■ **Required work**: Begin with the first line of the entries below. Copy each line exactly, stopping after the one that contains "Screen dimensions: 854x683".

────────

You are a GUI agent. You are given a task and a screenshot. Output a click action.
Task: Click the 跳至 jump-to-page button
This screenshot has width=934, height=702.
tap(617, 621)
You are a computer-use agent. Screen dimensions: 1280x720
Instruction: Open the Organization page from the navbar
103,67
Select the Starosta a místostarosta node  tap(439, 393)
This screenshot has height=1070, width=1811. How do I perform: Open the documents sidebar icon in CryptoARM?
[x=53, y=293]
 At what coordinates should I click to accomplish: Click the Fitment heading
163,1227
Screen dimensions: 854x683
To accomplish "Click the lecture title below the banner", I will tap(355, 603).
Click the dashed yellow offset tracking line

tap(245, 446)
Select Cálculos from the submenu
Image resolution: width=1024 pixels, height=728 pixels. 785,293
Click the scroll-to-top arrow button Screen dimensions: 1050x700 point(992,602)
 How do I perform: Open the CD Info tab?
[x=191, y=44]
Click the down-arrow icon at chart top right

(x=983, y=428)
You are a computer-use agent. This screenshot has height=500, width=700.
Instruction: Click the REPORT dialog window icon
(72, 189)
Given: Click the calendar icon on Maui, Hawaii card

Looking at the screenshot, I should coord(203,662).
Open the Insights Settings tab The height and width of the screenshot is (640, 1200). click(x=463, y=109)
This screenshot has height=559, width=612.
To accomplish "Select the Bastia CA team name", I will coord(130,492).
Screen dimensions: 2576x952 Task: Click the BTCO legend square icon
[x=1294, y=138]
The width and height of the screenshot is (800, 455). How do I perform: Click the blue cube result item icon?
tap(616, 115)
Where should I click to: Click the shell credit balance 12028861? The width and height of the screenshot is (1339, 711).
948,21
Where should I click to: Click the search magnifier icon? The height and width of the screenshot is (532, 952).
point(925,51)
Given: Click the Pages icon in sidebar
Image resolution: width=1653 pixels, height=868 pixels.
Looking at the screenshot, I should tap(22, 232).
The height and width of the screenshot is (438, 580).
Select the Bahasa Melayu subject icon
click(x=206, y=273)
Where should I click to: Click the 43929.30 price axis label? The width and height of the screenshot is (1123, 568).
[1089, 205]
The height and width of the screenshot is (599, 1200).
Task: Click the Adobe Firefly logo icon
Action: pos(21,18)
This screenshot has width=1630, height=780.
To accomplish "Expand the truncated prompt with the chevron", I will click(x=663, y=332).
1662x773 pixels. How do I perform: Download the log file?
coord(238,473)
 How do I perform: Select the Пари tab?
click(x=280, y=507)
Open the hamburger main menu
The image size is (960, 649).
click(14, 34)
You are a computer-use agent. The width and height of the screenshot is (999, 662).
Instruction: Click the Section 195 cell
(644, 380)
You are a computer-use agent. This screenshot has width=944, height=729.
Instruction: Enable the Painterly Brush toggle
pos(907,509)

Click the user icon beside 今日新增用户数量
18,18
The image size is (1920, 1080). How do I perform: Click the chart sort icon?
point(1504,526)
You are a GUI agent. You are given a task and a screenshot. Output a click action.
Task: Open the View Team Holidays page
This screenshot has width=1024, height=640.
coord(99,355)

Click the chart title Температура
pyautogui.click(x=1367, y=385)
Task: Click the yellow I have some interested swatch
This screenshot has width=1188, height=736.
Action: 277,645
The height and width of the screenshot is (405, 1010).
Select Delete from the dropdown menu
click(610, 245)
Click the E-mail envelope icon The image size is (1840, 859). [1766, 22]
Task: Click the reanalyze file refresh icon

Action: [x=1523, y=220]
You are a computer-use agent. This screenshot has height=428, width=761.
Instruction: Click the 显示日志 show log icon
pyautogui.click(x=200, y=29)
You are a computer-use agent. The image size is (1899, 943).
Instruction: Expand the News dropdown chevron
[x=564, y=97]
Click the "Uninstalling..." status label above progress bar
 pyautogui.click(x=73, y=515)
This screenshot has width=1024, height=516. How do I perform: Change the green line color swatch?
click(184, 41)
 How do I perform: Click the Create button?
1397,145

────────

■ **Written solution**:
You are a GUI agent. You are given a task and a screenshot. Output a click action.
Task: Click the 跳至 jump-to-page button
This screenshot has width=934, height=702.
tap(617, 621)
You are a computer-use agent. Screen dimensions: 1280x720
Instruction: Open the Organization page from the navbar
103,67
Select the Starosta a místostarosta node  tap(439, 393)
This screenshot has height=1070, width=1811. How do I perform: Open the documents sidebar icon in CryptoARM?
[x=53, y=293]
 At what coordinates should I click to accomplish: Click the Fitment heading
163,1227
Screen dimensions: 854x683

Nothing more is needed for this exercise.